FICO Credit Scores: What Do They Mean?

Since our world is so automated, you're probably not surprised to hear that your creditworthiness boils down to one number. All the years you've been paying your various bills: your mortgage, car payments, and credit card bills are analyzed, sliced, spindled and mutilated into a single indicator of whether you're likely to meet your future obligations.

The three reporting agencies use slightly different formulas to build a credit score. The original FICO model was developed by Fair Isaac and Company. Experian uses this model and calls its score FICO. Equifax's model, based on FICO, is called BEACON, while TransUnion, which also uses a slightly modified FICO, calls its score EMPIRICA. While these methods vary, each agency uses the following to build a credit score:

  • Credit History - Have you had credit for years, or for a short time?
  • Late Payments - Have you paid more than 30 days late, and how often?
  • Balances on your Credit Cards - How many accounts do you carry? How much do you owe?
  • Requests for Credit - How many times have you had your credit checked for a loan?

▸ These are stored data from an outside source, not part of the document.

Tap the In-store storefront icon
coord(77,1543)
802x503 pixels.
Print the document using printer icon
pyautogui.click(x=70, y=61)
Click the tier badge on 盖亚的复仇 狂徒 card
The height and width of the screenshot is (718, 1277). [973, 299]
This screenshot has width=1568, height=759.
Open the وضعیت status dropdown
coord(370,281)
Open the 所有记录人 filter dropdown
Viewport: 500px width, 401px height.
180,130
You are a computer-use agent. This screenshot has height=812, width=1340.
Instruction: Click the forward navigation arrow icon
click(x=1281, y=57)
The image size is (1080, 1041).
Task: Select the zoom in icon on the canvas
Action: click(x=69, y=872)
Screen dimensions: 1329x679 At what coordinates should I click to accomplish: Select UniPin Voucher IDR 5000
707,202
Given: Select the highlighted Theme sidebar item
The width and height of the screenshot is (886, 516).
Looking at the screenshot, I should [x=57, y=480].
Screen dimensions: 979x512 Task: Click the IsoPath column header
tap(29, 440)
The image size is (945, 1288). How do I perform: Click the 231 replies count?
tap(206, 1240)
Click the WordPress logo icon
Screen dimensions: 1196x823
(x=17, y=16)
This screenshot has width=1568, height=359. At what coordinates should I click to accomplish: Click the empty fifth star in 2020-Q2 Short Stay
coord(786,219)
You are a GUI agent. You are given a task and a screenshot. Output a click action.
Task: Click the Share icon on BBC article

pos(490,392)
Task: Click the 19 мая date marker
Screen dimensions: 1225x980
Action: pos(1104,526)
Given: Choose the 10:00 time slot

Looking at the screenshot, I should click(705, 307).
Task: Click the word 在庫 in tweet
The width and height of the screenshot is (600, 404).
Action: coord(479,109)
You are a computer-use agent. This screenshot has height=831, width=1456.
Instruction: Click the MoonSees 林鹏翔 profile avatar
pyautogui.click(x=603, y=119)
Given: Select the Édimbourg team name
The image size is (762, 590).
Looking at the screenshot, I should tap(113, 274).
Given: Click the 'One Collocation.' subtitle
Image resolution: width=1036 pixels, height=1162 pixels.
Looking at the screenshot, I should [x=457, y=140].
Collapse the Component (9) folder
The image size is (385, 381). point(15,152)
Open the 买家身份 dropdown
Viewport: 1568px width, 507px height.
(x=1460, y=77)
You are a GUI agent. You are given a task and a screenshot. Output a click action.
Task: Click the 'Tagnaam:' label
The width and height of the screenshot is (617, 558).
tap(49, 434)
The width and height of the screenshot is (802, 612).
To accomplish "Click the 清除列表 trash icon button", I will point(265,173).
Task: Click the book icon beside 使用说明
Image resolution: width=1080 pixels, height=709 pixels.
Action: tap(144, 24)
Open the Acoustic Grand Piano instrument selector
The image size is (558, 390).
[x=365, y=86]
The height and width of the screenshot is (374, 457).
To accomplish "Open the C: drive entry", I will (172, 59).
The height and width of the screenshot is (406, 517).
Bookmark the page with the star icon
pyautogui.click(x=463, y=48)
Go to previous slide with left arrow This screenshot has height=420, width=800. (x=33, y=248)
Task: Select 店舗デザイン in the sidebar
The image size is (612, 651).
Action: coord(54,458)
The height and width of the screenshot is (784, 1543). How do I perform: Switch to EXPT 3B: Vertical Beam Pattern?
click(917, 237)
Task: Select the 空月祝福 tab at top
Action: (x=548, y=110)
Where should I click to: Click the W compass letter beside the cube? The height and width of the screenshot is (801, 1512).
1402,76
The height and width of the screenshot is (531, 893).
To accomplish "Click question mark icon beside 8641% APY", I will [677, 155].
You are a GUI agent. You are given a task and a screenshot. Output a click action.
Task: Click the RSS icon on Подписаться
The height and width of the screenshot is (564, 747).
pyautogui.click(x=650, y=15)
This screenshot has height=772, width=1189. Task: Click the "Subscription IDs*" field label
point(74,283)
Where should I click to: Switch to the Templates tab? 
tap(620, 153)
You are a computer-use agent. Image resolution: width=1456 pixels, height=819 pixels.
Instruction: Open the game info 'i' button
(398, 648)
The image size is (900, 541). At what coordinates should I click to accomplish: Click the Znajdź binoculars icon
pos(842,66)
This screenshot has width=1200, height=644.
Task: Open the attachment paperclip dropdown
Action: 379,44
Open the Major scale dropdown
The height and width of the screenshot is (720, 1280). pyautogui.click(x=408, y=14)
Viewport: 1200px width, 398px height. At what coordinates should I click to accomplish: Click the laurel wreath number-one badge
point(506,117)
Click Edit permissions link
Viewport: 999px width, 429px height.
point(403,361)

Each of these factors is assigned a value and a weight. Each formula produces a single number which varies slightly by agency. FICO scores range from 300 to 800. Higher is always better. Most home buyers in the current environment have a score above 620.

FICO makes a difference in your interest rate

FICO scores affect more than your ability to get a loan. They also affect your interest rate. Lenders give lower interest rates to individuals with higher scores.

Improving your score

What can you do to raise your FICO score? Unfortunately, not much. Since the FICO score is based on your lifelong credit history, it is hard to significantly improve the number with quick fixes. You should, of course, remove any incorrect data from your credit report; this is really the only "quick fix" for credit problems.

Know your FICO score

To raise your credit score, you've got to have the reports that are used to build it. Of course, you need the score as well. Fair Isaac has created a web site (www.myFICO.com) that lets you do just that. For a reasonable fee, you can get your FICO from all three reporting agencies, along with your credit report. Also available are information and tools that help you analyze what actions might have the greatest impact on your FICO score.

You can get a federally-mandated free credit report once per year from the three major agencies when you visit AnnualCreditReport.com. While this report does not include a free credit score, the cost to "upgrade" your report to include a credit score is very reasonable.

Armed with this information, you'll be a more informed consumer and you'll be better positioned to get the most favorable mortgage.